Zehn handverlesene Beschicker bilden sozusagen das Gegengewicht in der Premiumklasse. Rund um den „Knochen“, den Brunnen am Rathaus, wird ab Mitte Mai Fleisch von Schwein, Rind, Lamm und Geflügel verkauft - neben Obst, Gemüse, Käse, mediterranen Spezialitäten, Blumen, Kaffee und mehr. Ober-Rodens zweiter Wochenmarkt wird von der Stadt - genauer gesagt: von der Wirtschaftsförderung - betrieben. Doch seine geistigen Väter sind die „Business Angels“.

„Wir haben uns überlegt, wie man die Stadt ein Stück weit attraktiver machen kann“, erläutert Peter Raesch, ein früherer Marketingmanager. Aber nicht erst in vier, fünf Jahren, sondern möglichst schnell. Ein Wochenmarkt bot sich an. Zusammen mit Günther Sommerlad, Stefan Mertz und Gerd Schreiner schaute sich Peter Raesch in den Kreisen Offenbach und Hanau um. Sie haben fast drei Dutzend Händler besucht, zehn von ihnen stellen ihren Verkaufswagen künftig zwischen Rathaus und Bücherturm auf. Sie sind, so Raesch und Sommerlad, Profis mit qualitativ hochwertigen Sortimenten.

Der Geflügelhändler kommt aus dem südhessischen Bürstadt. „Alles, was in seiner Theke ausliegt, hat er am Tag zuvor selbst geschlachtet“, verspricht Raesch Premiumprodukte. Bis zu 50 Kilometer Anfahrt nehmen die Marktbeschicker in Kauf. Das zeugt vom Vertrauen ins Konzept der „Business Angels“.

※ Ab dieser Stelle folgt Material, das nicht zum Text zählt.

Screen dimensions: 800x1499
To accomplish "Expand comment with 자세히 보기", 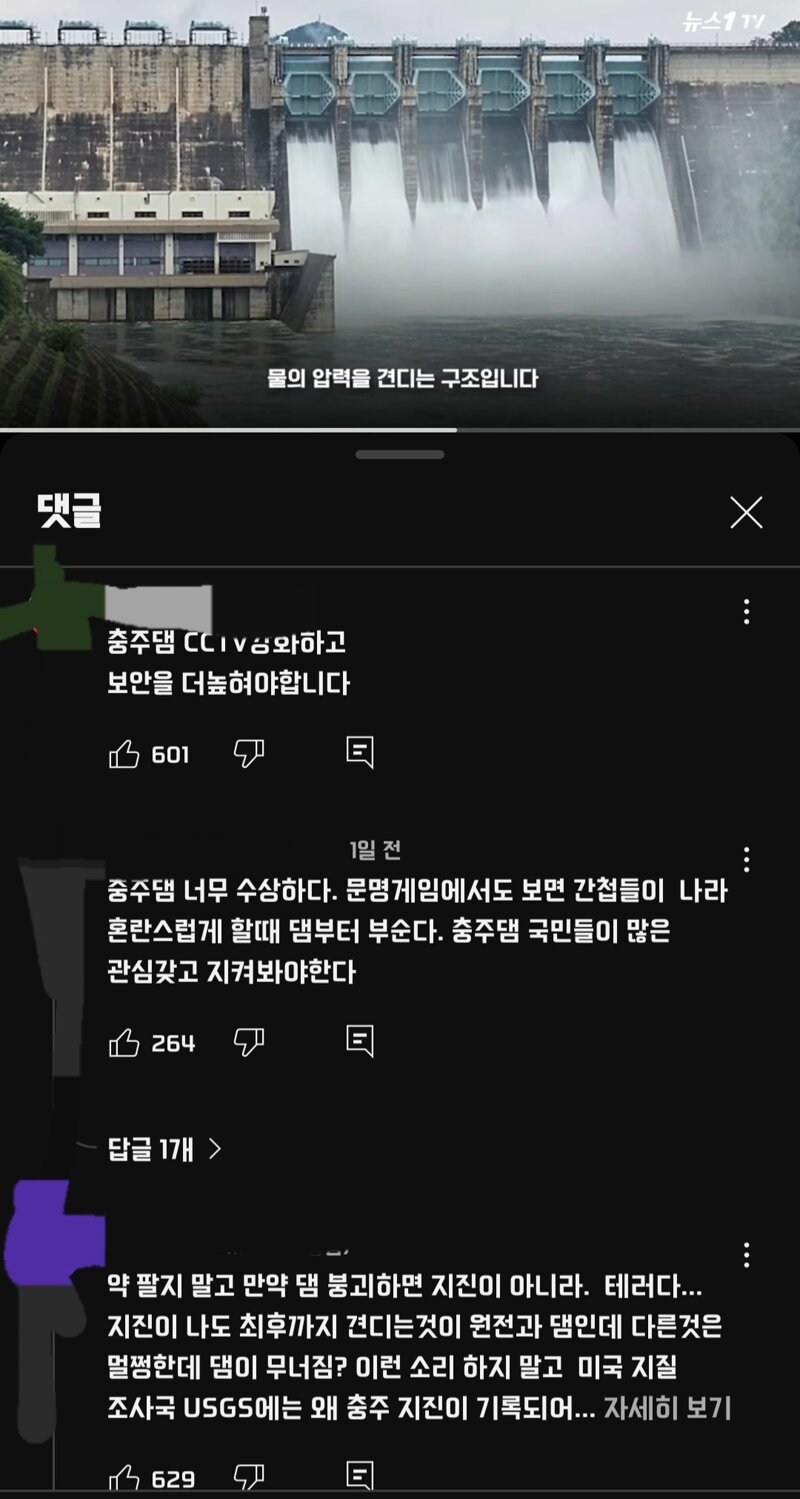I will (667, 1409).
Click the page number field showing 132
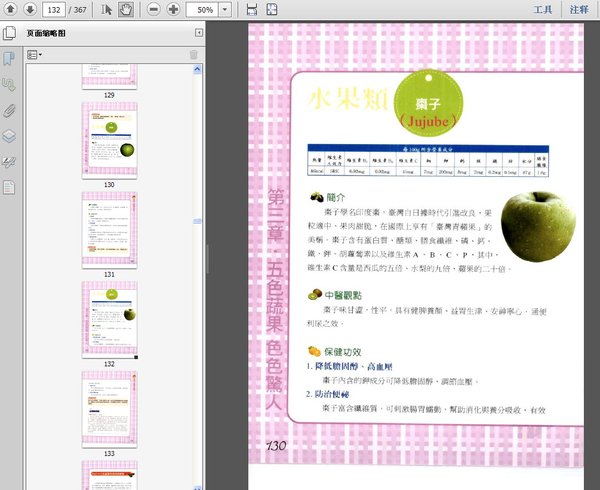The height and width of the screenshot is (490, 600). (54, 9)

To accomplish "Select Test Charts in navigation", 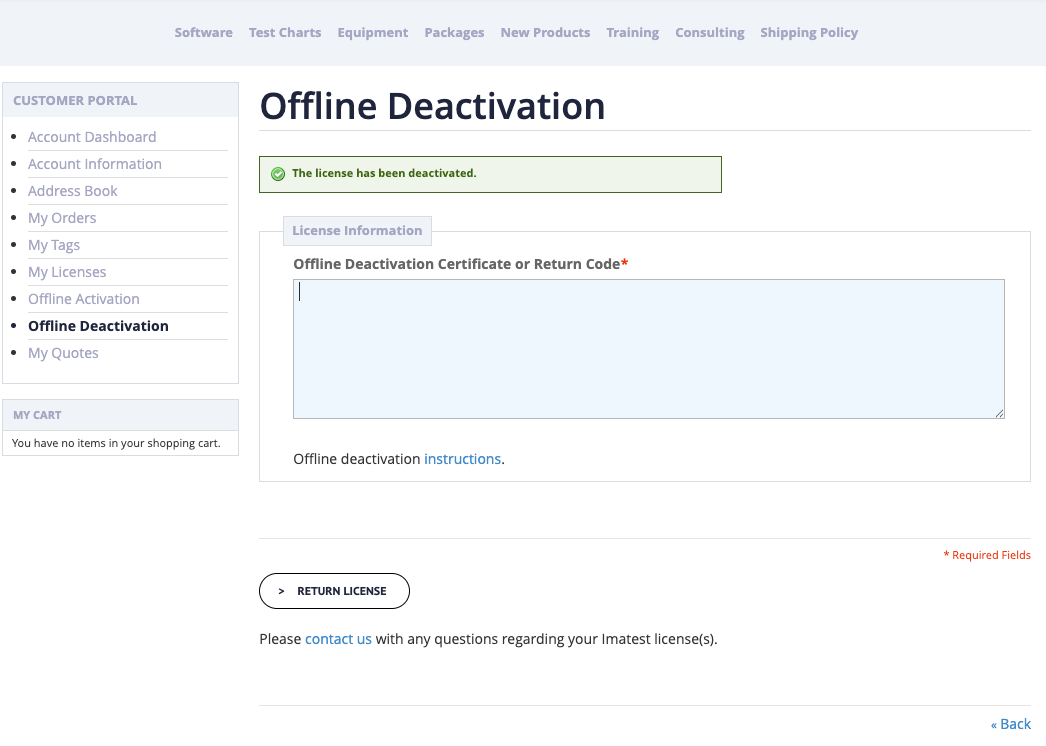I will pos(285,32).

Sie haben auch viele Rödermärker (Lebensmittel-)Händler angesprochen. Doch die sagten ab - meist, weil ihnen Personal für sechs zusätzliche Verkaufsstunden donnerstags zwischen 8 und 14 Uhr fehlt. Die Anforderungen an die Marktmacher sind hoch. Ihnen reicht‘s nicht, dass die Ware einfach gewogen und über den Tresen gereicht wird. Das Personal soll qualifiziert genug für eine fundierte Beratung sein. Wer eine edle Entenbrust kauft, will ja wissen, wie sie innen zartrosa und außen knusprig auf den Teller kommt.

Der Rathausplatz ist das Herzstück des neuen Marktes, den die „Business Angels“ als Ergänzung und nicht als Konkurrenz zu dem etablierten Wochenmarkt dienstags und samstags vor der Sparkasse sehen. Die Trinkbrunnenstraße wird bis vor den Bücherturm zur Einkaufsstraße.

Im Hof des „Jägerhauses“ baut ein Winzer aus Rheinhessen seinen Stand auf und rundet den Markt gastronomisch ab. Die Händler kommen am 23. April nach Ober-Roden. Sie besprechen mit den „Business Angels“ und Wirtschaftsförderer Till Andrießen die Standverteilung und klären Fragen wie Strom- und Wasserversorgung.

Der neue Markt wird am 17. Mai mit einer kleinen Feier eröffnet und findet mit Ausnahme der Feiertage jeden Donnerstag von 8 bis 14 Uhr statt.